● Kaynak:
= = =
KORKMA SÖNMEZ
Ahmet Urfalı
Anayasa’nın 3. Maddesinde Cumhuriyetimizin nitelikleri sayılırken, ‘’Millî marşı “İstiklal Marşı”dır.’’ hükmüne yer verilmiş, değiştirilmesi teklif edilemeyecek ibaresiyle karara bağlanmıştır. İstiklal Marşı, Türk milletini bölüp parlamaya, yok etmeye gelen sömürgeci zihniyete kahramanca bir duruştur. Bezginliğe, ümitsizliğe, çaresizliğe karşı Türk’çe bir haykırıştır.
Korkma, sönmez bu şafaklarda yüzen al sancak;
Sönmeden yurdumun üstünde tüten en son ocak.
O, benim milletimin yıldızıdır, parlayacak,
O benimdir, o benim milletimindir ancak.
İsmet Özel’in deyişiyle ; ‘’Anayasa’dan İstiklâl Marşı çıkmaz, İstiklâl Marşı’ndan Anayasa çıkar. “Düşmana karşı ordu ve millete cesaret vermek isteyen İstiklal Marşımızın şairi Mehmet Akif Ersoy, şiirine “Korkma!” diye başlar.
“Doğacaktır sana va’dettiği günler Hakk’ın
Kim bilir belki yarın, belki yarından da yakın.”mısraları da ümitli bekleyişi ve geleceğe inancı gösterir. Şair, buradaki ‘’Korkma’’ sözünün esinlenmesini Yüce Peygamberimizin Hicret sırasında sığındıkları mağarada Hz.Ebubekir’e söylediği ‘’KORKMA’’ deyişinden almıştır. Hz. Peygamber‘in hicret ettiğini duyan Mekkeli müşrikler, takibe başlayarak Sevr Mağarası’nın önüne gelirler. Hz. Ebubekir, korkar ve üzülür. Hz. Muhammed onu yatıştırmak üzere: “Korkma! Üzülme. Allah bizimle beraberdir.” diye teselli verir. Korkma, düşman ne kadar güçlü olsa da uluların duası yanındadır.
Şiirin birinci dörtlüğünde söz konusu olan; “al sancak”tır. Al sancak, Türk milletinin sembolüdür. Türk bayrağının al rengi, şairde alev izlenimi uyandırmıştır. Bu alev “sönmez”dir. Zira onun çıktığı kaynak her Türk ailesinin evinde yanan “ocak”tır. Yurdun üstünde tüten “en son ocak” kaldıkça, bu bayrağın alevi, bu şafaklarda dalgalanacaktır. Ocaklar hep var olacaktır.
= = =
● Sağlanan veriler:
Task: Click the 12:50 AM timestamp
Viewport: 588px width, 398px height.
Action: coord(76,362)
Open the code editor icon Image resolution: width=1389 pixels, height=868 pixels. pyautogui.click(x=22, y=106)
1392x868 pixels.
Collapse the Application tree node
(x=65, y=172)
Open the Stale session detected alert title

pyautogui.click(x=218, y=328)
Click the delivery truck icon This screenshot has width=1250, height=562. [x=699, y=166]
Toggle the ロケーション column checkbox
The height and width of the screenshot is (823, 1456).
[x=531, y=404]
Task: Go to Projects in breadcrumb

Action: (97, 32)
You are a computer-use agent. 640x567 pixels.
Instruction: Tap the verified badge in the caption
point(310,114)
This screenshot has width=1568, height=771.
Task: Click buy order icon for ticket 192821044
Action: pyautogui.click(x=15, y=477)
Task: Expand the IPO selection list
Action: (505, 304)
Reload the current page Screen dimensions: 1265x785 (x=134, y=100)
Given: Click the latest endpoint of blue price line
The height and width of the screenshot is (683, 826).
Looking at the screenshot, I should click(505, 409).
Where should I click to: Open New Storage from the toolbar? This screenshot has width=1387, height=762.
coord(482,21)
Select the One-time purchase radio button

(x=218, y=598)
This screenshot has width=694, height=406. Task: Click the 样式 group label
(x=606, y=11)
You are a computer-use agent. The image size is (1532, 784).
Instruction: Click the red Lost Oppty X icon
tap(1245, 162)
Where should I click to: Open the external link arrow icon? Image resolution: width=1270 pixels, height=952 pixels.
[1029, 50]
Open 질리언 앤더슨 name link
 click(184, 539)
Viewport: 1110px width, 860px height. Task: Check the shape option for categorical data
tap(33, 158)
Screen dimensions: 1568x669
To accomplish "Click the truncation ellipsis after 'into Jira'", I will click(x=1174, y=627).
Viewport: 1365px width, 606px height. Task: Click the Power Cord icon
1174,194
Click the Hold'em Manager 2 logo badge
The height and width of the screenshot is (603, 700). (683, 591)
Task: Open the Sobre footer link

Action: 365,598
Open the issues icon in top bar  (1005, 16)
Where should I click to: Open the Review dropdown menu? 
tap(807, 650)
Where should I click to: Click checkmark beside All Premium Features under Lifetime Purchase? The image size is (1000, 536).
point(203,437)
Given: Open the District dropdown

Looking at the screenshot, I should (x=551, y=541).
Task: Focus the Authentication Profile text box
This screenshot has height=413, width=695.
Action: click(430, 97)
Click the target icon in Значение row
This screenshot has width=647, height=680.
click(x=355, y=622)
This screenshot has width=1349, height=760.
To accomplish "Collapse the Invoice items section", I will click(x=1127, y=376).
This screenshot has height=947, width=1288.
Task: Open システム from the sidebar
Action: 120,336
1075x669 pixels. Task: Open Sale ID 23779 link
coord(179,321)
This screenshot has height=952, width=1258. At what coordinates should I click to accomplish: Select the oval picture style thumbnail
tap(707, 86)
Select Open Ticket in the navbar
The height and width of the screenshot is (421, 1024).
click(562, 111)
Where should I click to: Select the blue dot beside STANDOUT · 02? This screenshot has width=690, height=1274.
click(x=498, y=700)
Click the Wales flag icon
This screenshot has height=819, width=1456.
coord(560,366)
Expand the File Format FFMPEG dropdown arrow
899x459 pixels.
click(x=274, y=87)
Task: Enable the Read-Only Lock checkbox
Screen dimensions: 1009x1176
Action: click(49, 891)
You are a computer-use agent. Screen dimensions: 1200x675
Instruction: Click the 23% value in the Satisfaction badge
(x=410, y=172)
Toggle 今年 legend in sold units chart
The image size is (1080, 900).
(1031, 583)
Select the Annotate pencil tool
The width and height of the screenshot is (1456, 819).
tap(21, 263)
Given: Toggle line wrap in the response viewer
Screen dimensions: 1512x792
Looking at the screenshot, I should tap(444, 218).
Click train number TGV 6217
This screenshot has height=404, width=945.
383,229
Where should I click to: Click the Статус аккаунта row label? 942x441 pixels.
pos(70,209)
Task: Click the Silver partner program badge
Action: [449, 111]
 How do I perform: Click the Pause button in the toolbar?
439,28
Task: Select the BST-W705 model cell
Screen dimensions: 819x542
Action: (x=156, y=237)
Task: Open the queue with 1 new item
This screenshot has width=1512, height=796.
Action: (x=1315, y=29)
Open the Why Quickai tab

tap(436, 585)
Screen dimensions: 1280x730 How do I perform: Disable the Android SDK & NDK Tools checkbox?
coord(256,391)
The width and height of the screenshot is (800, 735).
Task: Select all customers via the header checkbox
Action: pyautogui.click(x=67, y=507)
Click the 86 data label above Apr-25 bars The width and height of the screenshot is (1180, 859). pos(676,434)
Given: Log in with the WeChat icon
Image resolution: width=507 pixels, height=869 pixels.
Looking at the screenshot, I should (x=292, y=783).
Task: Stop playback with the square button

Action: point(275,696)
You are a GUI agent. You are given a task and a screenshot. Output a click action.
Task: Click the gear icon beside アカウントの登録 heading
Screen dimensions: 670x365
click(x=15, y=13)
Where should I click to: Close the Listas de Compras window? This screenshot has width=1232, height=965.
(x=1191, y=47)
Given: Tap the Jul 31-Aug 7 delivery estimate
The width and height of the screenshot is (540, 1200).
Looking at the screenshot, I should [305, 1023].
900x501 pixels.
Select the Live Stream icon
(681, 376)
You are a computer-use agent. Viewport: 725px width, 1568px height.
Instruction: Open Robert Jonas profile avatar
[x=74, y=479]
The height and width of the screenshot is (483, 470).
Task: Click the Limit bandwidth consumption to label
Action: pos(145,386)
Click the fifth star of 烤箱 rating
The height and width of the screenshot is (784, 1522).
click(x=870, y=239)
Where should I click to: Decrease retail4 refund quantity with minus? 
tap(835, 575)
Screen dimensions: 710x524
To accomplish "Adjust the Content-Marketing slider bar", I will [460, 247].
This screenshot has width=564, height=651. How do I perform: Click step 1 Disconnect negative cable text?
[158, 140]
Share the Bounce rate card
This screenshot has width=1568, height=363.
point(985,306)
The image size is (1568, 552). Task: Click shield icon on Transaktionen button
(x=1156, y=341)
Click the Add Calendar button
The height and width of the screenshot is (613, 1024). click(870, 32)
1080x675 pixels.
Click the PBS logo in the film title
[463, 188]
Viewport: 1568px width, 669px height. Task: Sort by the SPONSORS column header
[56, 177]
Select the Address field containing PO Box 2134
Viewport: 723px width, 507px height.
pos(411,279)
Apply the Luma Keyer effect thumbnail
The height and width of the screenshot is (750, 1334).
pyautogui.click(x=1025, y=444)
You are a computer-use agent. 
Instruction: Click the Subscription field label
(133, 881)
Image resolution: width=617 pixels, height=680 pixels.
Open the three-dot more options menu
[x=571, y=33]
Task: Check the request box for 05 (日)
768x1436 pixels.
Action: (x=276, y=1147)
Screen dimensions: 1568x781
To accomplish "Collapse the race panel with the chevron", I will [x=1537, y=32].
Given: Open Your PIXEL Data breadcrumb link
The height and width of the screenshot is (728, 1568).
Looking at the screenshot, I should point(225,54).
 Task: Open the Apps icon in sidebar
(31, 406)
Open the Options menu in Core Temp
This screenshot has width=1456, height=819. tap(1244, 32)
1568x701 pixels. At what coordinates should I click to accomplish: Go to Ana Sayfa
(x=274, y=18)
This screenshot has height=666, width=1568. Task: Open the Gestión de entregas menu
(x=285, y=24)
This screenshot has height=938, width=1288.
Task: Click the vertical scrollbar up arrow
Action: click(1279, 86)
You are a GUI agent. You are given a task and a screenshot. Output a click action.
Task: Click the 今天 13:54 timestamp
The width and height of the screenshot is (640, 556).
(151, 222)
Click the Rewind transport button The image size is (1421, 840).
= = =
Aşağıdaki üç ifadenin İstiklal Marşı yazısıyla uyuşup uyuşmadığını lütfen evet ya da hayır diye belirtin ve her kararı veren sözleri yazıdan birebir alıntılayın.
1. Anayasa'nın 3. maddesi, millî marşın İstiklal Marşı olduğunu hükme bağlar.
2. Şair, "Korkma" sözünü Hz. Ebubekir'in Hz. Peygamber'e söylediği bir sözden esinlenerek almıştır.
3. Türk bayrağının al rengi şairde alev izlenimi uyandırmıştır.

● Çıktı:
1. Evet: ‘’Millî marşı “İstiklal Marşı”dır.’’
2. Hayır: ‘’Yüce Peygamberimizin Hicret sırasında sığındıkları mağarada Hz.Ebubekir’e söylediği ‘’KORKMA’’ deyişinden almıştır.’’
3. Evet: ‘’Türk bayrağının al rengi, şairde alev izlenimi uyandırmıştır.’’